(Information given begins)

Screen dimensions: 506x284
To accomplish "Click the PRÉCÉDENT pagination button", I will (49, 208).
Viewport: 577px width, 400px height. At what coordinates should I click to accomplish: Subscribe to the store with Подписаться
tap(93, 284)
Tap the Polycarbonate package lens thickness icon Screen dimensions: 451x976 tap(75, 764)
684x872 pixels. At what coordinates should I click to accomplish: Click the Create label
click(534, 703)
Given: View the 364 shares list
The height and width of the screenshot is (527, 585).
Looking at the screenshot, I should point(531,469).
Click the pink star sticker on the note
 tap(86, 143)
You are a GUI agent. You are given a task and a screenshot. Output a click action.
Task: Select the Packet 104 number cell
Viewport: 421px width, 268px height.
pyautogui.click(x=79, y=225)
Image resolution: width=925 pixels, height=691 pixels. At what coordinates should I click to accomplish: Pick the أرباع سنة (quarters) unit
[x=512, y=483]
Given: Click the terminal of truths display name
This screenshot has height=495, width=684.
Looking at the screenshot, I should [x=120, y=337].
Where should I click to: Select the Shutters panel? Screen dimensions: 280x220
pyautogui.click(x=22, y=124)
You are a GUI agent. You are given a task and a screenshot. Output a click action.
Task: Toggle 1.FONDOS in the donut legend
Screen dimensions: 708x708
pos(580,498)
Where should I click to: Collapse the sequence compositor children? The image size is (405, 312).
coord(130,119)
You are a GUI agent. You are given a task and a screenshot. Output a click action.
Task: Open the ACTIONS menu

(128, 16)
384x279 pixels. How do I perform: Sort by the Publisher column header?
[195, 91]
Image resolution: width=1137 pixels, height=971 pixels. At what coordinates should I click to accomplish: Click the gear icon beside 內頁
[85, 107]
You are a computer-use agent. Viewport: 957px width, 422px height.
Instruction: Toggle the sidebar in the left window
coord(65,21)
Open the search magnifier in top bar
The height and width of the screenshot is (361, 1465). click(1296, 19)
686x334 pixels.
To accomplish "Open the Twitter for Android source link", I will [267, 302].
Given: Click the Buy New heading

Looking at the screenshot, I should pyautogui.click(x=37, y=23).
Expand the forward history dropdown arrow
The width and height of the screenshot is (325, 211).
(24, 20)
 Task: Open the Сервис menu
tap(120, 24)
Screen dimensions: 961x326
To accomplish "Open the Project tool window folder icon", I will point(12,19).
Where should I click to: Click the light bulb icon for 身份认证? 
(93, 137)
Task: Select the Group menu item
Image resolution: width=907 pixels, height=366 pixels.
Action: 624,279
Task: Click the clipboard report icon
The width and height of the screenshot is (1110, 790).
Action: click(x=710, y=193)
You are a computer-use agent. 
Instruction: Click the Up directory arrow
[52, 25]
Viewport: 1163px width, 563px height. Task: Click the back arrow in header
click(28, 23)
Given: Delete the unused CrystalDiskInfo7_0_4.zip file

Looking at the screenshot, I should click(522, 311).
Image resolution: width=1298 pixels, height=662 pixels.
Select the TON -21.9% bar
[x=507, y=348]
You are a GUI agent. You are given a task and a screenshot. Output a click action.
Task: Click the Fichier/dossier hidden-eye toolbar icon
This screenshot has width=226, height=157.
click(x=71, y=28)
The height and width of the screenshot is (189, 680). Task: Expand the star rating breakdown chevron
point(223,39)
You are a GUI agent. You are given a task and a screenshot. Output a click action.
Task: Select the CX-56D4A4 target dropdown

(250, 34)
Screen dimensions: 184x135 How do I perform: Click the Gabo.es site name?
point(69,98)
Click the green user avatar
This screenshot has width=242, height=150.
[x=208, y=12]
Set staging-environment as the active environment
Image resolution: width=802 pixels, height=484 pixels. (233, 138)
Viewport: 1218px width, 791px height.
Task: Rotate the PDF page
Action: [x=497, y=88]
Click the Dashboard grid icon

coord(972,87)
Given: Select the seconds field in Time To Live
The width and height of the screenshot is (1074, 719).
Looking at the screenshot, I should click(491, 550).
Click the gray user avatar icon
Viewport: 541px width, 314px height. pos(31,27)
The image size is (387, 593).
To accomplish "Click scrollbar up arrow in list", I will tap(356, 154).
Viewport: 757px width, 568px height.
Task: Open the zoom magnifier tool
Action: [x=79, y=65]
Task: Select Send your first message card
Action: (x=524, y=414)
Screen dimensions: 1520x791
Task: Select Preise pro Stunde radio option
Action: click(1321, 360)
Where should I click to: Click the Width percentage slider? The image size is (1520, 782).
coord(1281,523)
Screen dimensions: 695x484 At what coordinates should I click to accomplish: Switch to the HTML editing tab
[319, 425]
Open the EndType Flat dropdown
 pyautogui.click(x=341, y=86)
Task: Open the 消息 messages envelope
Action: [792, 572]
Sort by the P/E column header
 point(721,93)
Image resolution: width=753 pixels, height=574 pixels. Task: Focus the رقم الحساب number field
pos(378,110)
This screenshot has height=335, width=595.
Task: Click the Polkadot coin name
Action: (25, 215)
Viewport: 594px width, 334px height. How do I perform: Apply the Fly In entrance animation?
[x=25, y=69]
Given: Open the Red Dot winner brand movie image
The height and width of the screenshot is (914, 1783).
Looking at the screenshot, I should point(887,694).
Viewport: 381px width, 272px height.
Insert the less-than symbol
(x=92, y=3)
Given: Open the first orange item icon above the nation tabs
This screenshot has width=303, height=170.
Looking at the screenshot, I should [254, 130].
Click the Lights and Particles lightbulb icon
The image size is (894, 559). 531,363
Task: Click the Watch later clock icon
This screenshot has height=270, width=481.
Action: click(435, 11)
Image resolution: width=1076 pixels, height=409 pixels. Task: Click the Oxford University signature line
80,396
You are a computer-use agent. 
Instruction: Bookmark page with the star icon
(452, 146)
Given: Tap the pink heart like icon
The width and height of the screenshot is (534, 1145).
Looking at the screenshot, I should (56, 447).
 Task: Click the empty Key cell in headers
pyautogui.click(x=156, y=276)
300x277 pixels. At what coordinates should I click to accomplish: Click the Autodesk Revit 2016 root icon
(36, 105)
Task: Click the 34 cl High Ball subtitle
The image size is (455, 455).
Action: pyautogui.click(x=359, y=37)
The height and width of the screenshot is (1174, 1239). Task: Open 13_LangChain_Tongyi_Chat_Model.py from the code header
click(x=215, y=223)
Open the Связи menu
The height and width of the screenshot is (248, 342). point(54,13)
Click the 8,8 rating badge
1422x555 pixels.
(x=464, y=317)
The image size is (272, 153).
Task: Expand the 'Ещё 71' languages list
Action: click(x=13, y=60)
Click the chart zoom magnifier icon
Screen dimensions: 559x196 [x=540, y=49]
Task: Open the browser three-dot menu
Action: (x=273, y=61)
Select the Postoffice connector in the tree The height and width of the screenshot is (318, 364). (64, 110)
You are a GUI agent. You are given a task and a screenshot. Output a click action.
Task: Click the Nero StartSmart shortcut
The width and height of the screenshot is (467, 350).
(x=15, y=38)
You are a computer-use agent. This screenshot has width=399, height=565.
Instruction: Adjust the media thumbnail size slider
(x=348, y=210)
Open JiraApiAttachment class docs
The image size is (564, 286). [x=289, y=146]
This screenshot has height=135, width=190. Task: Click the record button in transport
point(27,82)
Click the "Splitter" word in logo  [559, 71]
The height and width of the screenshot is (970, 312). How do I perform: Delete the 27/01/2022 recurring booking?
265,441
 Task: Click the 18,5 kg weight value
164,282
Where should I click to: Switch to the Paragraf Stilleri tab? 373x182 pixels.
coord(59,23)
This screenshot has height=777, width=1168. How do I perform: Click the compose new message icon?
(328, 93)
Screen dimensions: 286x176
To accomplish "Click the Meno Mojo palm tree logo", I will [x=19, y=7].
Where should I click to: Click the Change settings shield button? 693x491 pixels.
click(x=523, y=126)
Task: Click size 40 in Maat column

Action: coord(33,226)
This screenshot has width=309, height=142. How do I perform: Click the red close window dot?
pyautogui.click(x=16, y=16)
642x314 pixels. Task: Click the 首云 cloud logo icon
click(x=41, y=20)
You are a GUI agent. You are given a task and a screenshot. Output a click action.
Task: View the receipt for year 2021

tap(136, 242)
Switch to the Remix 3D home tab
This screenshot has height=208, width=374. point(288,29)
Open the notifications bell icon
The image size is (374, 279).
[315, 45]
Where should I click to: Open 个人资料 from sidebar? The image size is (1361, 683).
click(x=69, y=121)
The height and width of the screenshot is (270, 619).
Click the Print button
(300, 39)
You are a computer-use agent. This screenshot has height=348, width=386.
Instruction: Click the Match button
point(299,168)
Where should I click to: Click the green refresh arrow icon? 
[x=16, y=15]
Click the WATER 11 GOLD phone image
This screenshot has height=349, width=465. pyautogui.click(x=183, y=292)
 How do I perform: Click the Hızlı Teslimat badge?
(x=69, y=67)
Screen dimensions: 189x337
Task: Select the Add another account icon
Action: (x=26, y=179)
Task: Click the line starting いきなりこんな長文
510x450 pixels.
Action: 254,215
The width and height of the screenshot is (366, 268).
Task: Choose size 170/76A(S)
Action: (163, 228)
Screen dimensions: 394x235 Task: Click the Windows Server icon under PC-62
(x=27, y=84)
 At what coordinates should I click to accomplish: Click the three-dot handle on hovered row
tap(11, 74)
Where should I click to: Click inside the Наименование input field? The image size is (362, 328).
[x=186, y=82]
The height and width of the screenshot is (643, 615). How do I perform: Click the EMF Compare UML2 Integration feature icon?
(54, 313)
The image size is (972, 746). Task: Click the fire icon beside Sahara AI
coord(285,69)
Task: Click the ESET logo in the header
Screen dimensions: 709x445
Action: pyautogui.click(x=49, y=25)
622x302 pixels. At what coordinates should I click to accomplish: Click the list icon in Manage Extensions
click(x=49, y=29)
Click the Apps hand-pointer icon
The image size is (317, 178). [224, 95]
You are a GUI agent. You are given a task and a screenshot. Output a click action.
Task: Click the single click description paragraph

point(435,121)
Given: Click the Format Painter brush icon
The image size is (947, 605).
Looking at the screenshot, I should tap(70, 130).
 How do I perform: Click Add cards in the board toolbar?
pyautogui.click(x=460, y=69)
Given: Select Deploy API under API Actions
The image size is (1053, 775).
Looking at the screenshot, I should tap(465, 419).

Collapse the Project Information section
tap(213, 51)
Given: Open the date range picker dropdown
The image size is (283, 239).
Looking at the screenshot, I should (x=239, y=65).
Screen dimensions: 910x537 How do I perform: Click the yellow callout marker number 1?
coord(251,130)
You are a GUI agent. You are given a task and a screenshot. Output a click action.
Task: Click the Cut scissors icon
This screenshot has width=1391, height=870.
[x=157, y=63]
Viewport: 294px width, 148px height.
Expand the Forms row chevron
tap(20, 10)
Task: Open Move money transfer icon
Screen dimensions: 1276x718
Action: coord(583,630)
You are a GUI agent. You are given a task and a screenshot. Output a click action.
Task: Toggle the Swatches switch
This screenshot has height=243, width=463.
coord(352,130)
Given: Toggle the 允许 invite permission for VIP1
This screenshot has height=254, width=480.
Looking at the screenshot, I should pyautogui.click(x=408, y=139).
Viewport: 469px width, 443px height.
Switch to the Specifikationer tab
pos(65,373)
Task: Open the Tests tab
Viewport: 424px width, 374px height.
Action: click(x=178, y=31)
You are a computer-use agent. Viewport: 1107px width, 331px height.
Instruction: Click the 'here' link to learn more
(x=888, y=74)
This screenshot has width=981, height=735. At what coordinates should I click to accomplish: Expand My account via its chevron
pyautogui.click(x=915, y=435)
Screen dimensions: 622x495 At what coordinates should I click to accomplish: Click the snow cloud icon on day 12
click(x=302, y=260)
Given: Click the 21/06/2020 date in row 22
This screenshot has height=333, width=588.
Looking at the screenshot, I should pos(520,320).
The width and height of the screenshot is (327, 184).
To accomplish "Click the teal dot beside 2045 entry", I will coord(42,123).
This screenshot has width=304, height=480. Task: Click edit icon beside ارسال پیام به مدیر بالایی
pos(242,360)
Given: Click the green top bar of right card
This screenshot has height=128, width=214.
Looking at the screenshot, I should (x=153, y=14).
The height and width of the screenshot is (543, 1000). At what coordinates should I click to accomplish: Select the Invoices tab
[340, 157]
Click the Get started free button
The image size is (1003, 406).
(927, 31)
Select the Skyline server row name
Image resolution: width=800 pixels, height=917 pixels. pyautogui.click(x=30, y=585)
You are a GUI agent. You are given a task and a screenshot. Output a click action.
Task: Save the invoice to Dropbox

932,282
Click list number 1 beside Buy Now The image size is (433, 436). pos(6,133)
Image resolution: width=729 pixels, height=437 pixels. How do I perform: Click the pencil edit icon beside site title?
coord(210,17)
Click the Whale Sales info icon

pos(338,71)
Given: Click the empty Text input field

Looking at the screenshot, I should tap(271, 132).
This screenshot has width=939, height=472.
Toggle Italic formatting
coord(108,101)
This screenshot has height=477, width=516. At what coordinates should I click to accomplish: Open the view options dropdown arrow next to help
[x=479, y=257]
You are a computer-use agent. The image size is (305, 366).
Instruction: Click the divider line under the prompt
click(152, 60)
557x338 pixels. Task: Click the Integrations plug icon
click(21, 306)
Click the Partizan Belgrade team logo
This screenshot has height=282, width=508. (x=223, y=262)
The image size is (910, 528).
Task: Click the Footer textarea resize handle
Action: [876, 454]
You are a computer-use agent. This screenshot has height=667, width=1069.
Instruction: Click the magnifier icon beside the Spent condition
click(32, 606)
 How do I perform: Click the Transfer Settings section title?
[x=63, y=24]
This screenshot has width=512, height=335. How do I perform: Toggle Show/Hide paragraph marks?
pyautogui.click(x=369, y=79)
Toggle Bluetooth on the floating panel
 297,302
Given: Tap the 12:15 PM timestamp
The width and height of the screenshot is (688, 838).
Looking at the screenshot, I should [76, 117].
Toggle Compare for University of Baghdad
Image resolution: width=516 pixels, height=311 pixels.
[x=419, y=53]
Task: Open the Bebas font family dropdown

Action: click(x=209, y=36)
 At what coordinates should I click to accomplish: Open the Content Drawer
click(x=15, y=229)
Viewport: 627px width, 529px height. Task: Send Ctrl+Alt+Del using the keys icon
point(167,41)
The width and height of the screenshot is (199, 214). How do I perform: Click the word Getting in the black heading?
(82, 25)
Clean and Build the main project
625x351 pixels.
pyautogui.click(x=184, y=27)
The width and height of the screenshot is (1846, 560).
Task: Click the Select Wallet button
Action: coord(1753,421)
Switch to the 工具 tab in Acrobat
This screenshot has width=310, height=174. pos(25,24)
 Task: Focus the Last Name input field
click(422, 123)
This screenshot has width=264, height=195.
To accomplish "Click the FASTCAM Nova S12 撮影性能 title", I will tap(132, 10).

(Information given ends)

Verbatim reproduction is required for the line holding "Task: Focus the Last Name input field" and for every line after it in the records, with no other line included.

> _Task response_:
 Task: Focus the Last Name input field
click(422, 123)
This screenshot has width=264, height=195.
To accomplish "Click the FASTCAM Nova S12 撮影性能 title", I will tap(132, 10).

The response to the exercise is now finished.